| Work to do |
Put each line of the records below into a Markdown table with two columns, No. and Line. Number the rows and leave out any blank lines.

-- begin --

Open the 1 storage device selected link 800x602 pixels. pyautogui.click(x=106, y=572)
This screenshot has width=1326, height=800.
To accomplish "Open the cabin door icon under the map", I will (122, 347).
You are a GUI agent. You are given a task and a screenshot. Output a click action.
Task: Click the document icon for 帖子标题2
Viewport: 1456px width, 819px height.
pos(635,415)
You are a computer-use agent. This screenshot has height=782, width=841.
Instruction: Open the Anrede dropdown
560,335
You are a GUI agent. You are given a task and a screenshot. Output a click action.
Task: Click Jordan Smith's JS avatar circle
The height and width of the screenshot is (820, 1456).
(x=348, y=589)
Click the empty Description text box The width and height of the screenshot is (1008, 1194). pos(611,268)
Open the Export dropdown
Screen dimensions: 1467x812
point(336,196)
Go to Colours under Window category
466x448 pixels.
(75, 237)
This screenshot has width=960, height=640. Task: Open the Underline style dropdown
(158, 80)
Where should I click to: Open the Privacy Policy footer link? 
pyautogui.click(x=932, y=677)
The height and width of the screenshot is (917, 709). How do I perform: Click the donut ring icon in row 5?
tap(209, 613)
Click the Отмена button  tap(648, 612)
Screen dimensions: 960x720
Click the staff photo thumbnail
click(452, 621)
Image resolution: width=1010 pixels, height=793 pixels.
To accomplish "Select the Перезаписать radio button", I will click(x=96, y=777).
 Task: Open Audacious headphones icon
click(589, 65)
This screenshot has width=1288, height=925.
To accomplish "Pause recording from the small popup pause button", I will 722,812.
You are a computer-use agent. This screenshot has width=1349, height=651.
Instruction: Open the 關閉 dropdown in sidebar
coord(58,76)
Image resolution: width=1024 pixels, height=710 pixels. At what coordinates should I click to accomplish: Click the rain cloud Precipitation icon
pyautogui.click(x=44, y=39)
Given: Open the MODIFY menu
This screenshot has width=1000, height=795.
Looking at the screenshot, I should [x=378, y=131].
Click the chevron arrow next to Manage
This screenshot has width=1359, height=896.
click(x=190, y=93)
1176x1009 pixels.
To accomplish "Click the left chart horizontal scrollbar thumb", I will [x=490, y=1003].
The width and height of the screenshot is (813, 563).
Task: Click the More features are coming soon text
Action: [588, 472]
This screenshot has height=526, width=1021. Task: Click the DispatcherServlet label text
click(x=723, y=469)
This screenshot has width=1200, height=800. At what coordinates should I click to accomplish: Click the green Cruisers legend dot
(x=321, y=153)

-- end --

| Result |
| No. | Line |
|---|---|
| 1 | Open the 1 storage device selected link 800x602 pixels. pyautogui.click(x=106, y=572) |
| 2 | This screenshot has width=1326, height=800. |
| 3 | To accomplish "Open the cabin door icon under the map", I will (122, 347). |
| 4 | You are a GUI agent. You are given a task and a screenshot. Output a click action. |
| 5 | Task: Click the document icon for 帖子标题2 |
| 6 | Viewport: 1456px width, 819px height. |
| 7 | pos(635,415) |
| 8 | You are a computer-use agent. This screenshot has height=782, width=841. |
| 9 | Instruction: Open the Anrede dropdown |
| 10 | 560,335 |
| 11 | You are a GUI agent. You are given a task and a screenshot. Output a click action. |
| 12 | Task: Click Jordan Smith's JS avatar circle |
| 13 | The height and width of the screenshot is (820, 1456). |
| 14 | (x=348, y=589) |
| 15 | Click the empty Description text box The width and height of the screenshot is (1008, 1194). pos(611,268) |
| 16 | Open the Export dropdown |
| 17 | Screen dimensions: 1467x812 |
| 18 | point(336,196) |
| 19 | Go to Colours under Window category |
| 20 | 466x448 pixels. |
| 21 | (75, 237) |
| 22 | This screenshot has width=960, height=640. Task: Open the Underline style dropdown |
| 23 | (158, 80) |
| 24 | Where should I click to: Open the Privacy Policy footer link?  |
| 25 | pyautogui.click(x=932, y=677) |
| 26 | The height and width of the screenshot is (917, 709). How do I perform: Click the donut ring icon in row 5? |
| 27 | tap(209, 613) |
| 28 | Click the Отмена button  tap(648, 612) |
| 29 | Screen dimensions: 960x720 |
| 30 | Click the staff photo thumbnail |
| 31 | click(452, 621) |
| 32 | Image resolution: width=1010 pixels, height=793 pixels. |
| 33 | To accomplish "Select the Перезаписать radio button", I will click(x=96, y=777). |
| 34 |  Task: Open Audacious headphones icon |
| 35 | click(589, 65) |
| 36 | This screenshot has width=1288, height=925. |
| 37 | To accomplish "Pause recording from the small popup pause button", I will 722,812. |
| 38 | You are a computer-use agent. This screenshot has width=1349, height=651. |
| 39 | Instruction: Open the 關閉 dropdown in sidebar |
| 40 | coord(58,76) |
| 41 | Image resolution: width=1024 pixels, height=710 pixels. At what coordinates should I click to accomplish: Click the rain cloud Precipitation icon |
| 42 | pyautogui.click(x=44, y=39) |
| 43 | Given: Open the MODIFY menu |
| 44 | This screenshot has width=1000, height=795. |
| 45 | Looking at the screenshot, I should [x=378, y=131]. |
| 46 | Click the chevron arrow next to Manage |
| 47 | This screenshot has width=1359, height=896. |
| 48 | click(x=190, y=93) |
| 49 | 1176x1009 pixels. |
| 50 | To accomplish "Click the left chart horizontal scrollbar thumb", I will [x=490, y=1003]. |
| 51 | The width and height of the screenshot is (813, 563). |
| 52 | Task: Click the More features are coming soon text |
| 53 | Action: [588, 472] |
| 54 | This screenshot has height=526, width=1021. Task: Click the DispatcherServlet label text |
| 55 | click(x=723, y=469) |
| 56 | This screenshot has width=1200, height=800. At what coordinates should I click to accomplish: Click the green Cruisers legend dot |
| 57 | (x=321, y=153) |